Wilkins’s story was highlighted at the recent opening of the Amazon Web Services (AWS) Skills Center, a new cloud computing training center in downtown Seattle. Leaders from nonprofit organizations, businesses, and local government joined a panel discussion on the importance of providing greater access to tech skills education, and why employees with technical skills training and knowledge of cloud technologies are the most competitive in the job market in almost every industry—now and in the future.
As Tanya Hannah, chief information officer of King County, Washington, said, even mental health treatments are being carried out through cloud-based telemedicine programs. That means IT managers must truly understand how to handle sensitive personal data. "You need folks who understand cybersecurity and privacy," she said.
Over the past 18 months, Hannah—whose county is the 12th largest in the U.S., serving 2 million residents with over 16,000 employees—has watched necessary technical skills for government services, and businesses small and large, change drastically. "And it will continue to accelerate," she said.
“Any company or organization that doesn't invest in its people will not have a competitive advantage. Pure and simple,” said Hannah. When she took over as CIO, only 10% of the employees in her department had any sort of job training certification—in business analysis, project management, finance, software architecture, or otherwise. Today, that number rests at over 70%. “We’re investing across the board and will continue to invest,” she added.
The World Economic Forum estimates that by 2025 half the global workforce will need to learn new skills and 97 million new roles will emerge because of digitization. David Keyes, digital equity manager for the City of Seattle, sees this huge transformation spreading across the region.

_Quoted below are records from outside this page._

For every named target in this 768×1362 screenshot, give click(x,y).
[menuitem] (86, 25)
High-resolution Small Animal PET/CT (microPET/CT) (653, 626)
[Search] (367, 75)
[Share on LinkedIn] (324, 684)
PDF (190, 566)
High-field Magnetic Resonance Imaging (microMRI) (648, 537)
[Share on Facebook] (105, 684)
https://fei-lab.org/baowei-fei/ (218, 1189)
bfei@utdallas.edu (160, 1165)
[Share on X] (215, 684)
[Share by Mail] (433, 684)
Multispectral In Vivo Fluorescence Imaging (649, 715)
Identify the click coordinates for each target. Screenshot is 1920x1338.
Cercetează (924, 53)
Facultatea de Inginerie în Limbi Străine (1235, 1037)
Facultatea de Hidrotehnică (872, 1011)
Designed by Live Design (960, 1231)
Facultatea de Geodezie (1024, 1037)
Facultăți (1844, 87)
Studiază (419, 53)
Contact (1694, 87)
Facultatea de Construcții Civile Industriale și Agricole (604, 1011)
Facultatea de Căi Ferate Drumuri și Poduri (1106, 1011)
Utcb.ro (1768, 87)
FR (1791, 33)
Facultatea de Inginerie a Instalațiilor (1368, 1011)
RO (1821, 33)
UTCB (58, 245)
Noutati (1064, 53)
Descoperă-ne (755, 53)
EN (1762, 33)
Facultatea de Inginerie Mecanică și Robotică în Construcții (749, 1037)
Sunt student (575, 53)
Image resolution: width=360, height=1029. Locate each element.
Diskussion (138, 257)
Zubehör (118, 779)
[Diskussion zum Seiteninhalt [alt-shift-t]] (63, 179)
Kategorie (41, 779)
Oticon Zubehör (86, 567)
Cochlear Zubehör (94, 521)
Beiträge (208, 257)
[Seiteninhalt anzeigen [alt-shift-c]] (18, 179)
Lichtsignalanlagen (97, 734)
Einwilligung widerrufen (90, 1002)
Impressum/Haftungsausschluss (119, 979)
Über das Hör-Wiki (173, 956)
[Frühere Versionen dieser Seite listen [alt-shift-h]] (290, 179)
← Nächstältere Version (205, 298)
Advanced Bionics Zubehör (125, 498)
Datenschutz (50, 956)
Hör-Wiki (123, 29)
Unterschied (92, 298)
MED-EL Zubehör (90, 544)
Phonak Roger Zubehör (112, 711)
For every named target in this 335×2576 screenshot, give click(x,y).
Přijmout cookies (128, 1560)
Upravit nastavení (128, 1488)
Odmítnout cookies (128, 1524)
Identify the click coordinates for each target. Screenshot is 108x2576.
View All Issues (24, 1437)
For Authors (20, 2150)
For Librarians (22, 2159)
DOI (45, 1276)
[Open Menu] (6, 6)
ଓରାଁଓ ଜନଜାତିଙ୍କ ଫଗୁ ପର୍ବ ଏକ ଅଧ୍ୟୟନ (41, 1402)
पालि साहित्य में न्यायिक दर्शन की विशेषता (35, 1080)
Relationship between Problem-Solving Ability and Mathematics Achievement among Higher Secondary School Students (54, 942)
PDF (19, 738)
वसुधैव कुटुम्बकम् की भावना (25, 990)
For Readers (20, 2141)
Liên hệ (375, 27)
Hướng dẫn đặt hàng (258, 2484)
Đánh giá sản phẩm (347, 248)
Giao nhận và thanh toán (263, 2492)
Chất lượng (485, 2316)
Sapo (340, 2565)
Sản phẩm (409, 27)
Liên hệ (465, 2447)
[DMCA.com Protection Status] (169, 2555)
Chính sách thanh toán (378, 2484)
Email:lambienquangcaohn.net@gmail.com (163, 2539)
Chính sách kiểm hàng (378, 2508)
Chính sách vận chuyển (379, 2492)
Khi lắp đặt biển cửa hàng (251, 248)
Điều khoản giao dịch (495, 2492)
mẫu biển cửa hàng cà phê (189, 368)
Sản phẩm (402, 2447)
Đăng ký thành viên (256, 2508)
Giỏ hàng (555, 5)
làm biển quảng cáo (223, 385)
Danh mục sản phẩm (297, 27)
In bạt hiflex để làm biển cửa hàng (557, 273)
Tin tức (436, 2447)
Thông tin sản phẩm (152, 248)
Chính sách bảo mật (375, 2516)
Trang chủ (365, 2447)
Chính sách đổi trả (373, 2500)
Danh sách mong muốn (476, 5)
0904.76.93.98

"What's exciting is thinking about how you apply cloud computing to the combination of home, work, and shopping technology,” he said. “And then in a city context, and a world context, how do we use those answers to solve the problems of transportation, environment, economics, and keeping our small businesses going? How do we create that connective tissue?”
As Wilkins’s experience with the AWS re/Start program shows, filling the digital skills gap requires more than just training. Ensuring people acquire the specific knowledge and experience required to meet the needs of the current job market is equally important.
Year UP is another organization that helps launch tech careers. The San Francisco-based nonprofit helps young adults aged 18–24 learn IT and technology skills—then connects them with local employers.
“The economy is at a critical juncture,” said Year Up Executive Director Emily Schaffer. “We can now choose the direction of the world we want to live in. A big part of that is understanding how we develop the generations that will build the world in 20 years. How are we building a system that inspires them?"
Developing the next generation of cloud-literate employees can’t be done in a silo. “It's essential to collaborate with all kinds of organizations and workforce development programs to train people for every cloud computing position available,” said Maureen Lonergan, vice president of AWS Training and Certification. "We can already see this work having a material impact on people's lives.”
"If the only path to economic opportunity is through a university system that requires significant financial investment, then our paths are woefully insufficient for the world we'd like to live in,” said Schaffer. "We're seeing the emergence of real digital skills training. It's a moment of inflection."
The AWS Skills Center is one component of AWS's ongoing investment to provide anyone with a desire to learn with access to free cloud computing skills training—part of a larger commitment to train 29 million people globally for free by 2025. Amazon's first dedicated, in-person cloud learning space is designed for anyone curious about cloud computing, career possibilities in the industry, and skills needed to achieve cloud career goals—especially for those with little or no technology background.